KHODORKOVSKIY. The relevant court has postponed the hearing of the appeal of Khodorkovskiy and Lebedev against their second sentencing until next week: the reason given that more time was needed to study “the large volume of complaints about the sentencing”. Meanwhile the defendants have asked the Russian Investigative Committee to open a criminal case against the judge who sentenced them in December. At his press conference Medvedev said that the release of the two posed no threat to society. The Khodorkovskiy case did a great deal of damage to Russia’s reputation in the outside world and I and others wondered what Medvedev would do about it. Perhaps the second verdict will be overturned and the two will be released when they finish their first terms.

NAVALNIY. More pressure on this anti-corruption campaigner – the logo on his website (showing a double-headed eagle with a saw in each claw) mocks the state symbol. This, combined with the other story, begins to look like an organised campaign to shut him down. He will have offended many powerful people.

MIRONOV. The St Petersburg Legislative Assembly recalled Sergey Mironov from the Federation Council. He is pretty calm about it and says he will continue to be active in Just Russia and he may re-appear as a Duma Deputy: several Deputies are said to be prepared to give up their seats for him. (The logic of proportional representation is that no one votes for an actual individual). This may be a manoeuvre to show that Just Russia is not just an appendage of the Kremlin. I believe it to be a possibility that one member of The Team could run on the Just Russia ticket and another on the United Russia ticket and this may be part of such a plan.

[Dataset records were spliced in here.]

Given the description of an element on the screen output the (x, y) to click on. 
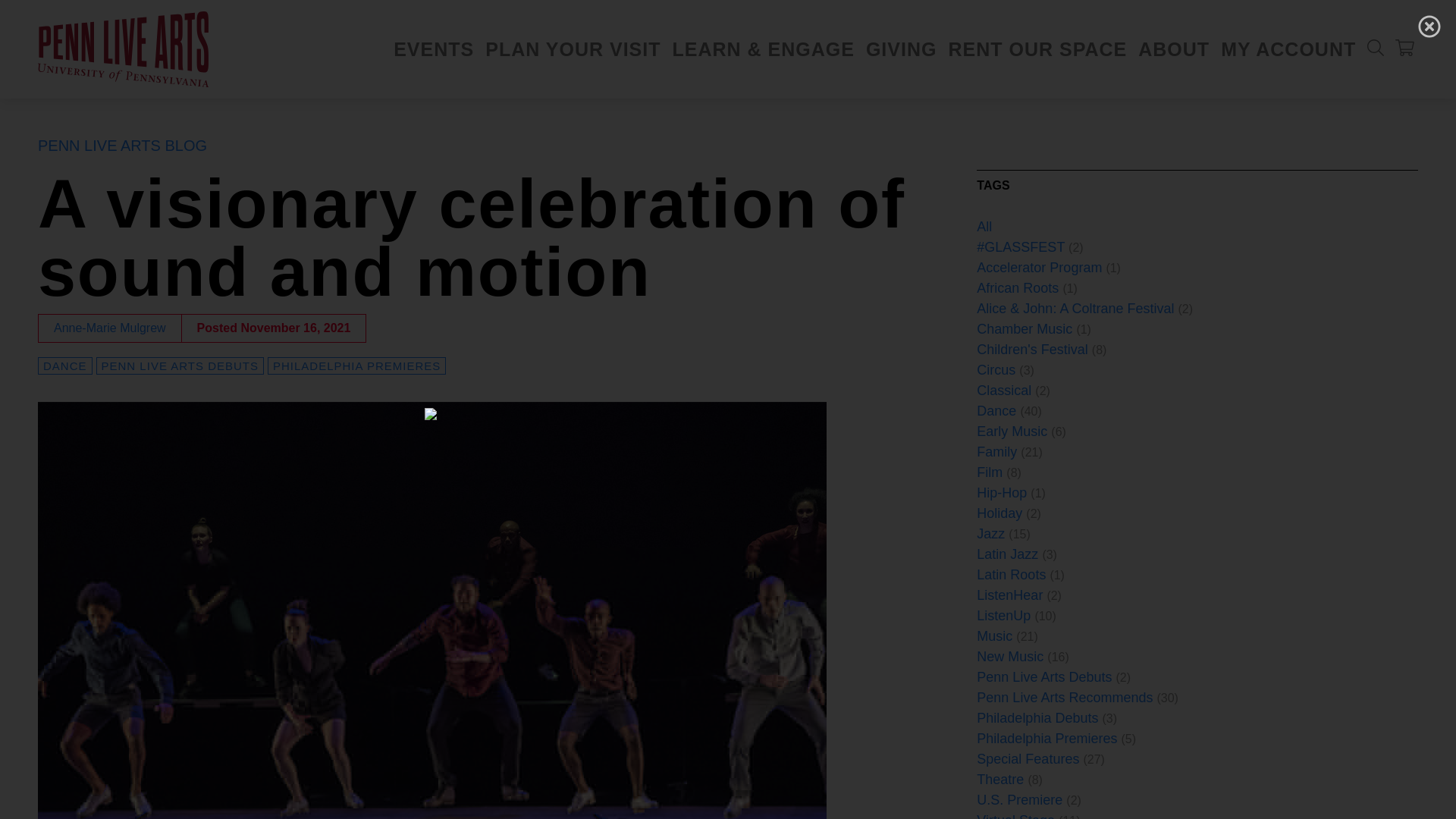
PLAN YOUR VISIT (572, 48)
SEARCH (1375, 47)
SHOPPING CART (1403, 47)
GIVING (901, 48)
EVENTS (433, 48)
ABOUT (1173, 48)
RENT OUR SPACE (1036, 48)
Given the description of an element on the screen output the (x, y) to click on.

BLUE LIGHTS. Another egregious case of their misuse: the driver for Sergey Shoygu was filmed (camera phones are ubiquitous) abusing (threatened to shoot him if he didn’t get out of his way) another driver, He was alone in the car at the time. He has been fired. I’m sure this will ignite the protesters again.

MILITARY. As a further indication that Russia’s ambitious military re-building program is not going well, several military and defence industry officials were dismissed Tuesday for poor performance in implementing the arms procurement program.

FLASH MOBS. A flash mob in Moscow in honour of this. And another one on a more serious subject. A species of civil society.